[Opening Supplied text section]
I've spent far too much time on this now... but it is so fun doing research. :mrgreen:

Göran

 

[solar_plasma]

A big problem with suboptimal conditions is, that the copper will not cling to the cathode, fall down in parts and contaminate and shorten the whole cell. In a 5 liter cell you can remove it, in a large tank this will be nearly impossible.

I would like to think those problems could be solved, but obviously no one has actually solved it, yet. Which makes me believe, a solution must be hard to find or quite does not exist...at least not for running tons of copper economically.

On the other side, my only experiences are from plated german silver with much higher percentages of Ni and Zn. But still, investing lots of money in a process, that might not work (most probably not), he is walking on very thin ice.

Björn

 

[solar_plasma]

Another problem comes to mind. Silver dissolves in that electrolyte, leaves the anode bag and cements everywhere. Further, it will a) consume some of the chloride (AgCl-solubulity 1,88 ppm at 25C), which is b) needed for the thiourea reations and c) has to be kept below 30ppm in order to avoid corrosion of the steel cathode, if you use steel. I can't see any other way, than to reduce the silver content in the anode material to the nominal 0,01-0,6% (Davenport), while the chloride concentration has to be monitored and depending on that, chloride has to be added continously. Maybe titan or pure copper cathodes would make the chloride concentration less critical, so all AgCl could be trapped within the anode bag. Maybe! Silver chloride can form very small particles, as we all know.
[Closing Supplied text section]
[Opening Data extract section]
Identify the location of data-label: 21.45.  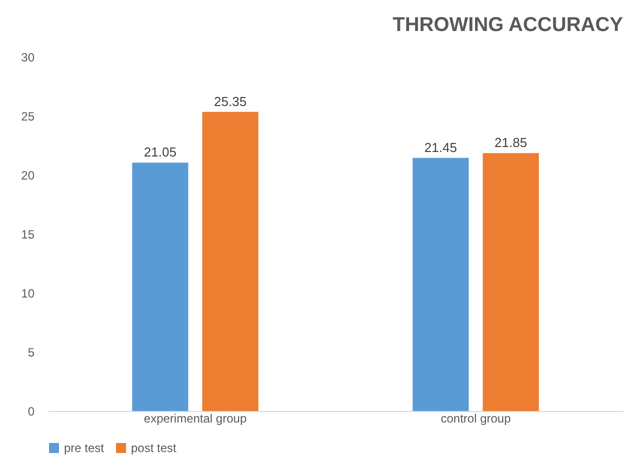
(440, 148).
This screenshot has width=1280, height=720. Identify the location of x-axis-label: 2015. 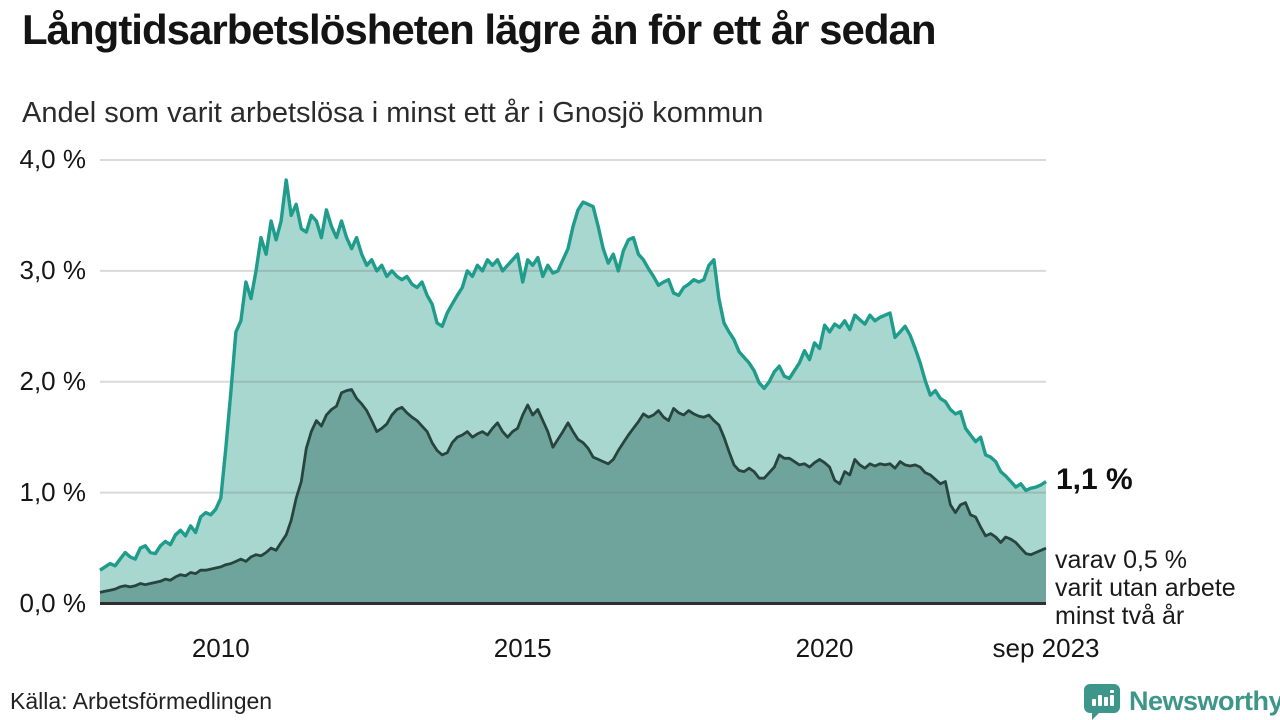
[Closing Data extract section]
◆ **Exercises to complete**:
1. Answer these from the copper refining thread.
(a) In a 5 liter cell, what can be done with copper that falls down from the cathode?
(b) In the post signed Björn, what material were the writer's only experiences from?
(c) Below what chloride level must the electrolyte be kept to avoid corrosion of a steel cathode?
2. Please print the copper refining thread from "I would like" up to and including "of copper economically.", word for word.

◆ **Solution set**:
1.
(a) It can be removed.
(b) Plated German silver with much higher percentages of Ni and Zn.
(c) 30 ppm.

2.
I would like to think those problems could be solved, but obviously no one has actually solved it, yet. Which makes me believe, a solution must be hard to find or quite does not exist...at least not for running tons of copper economically.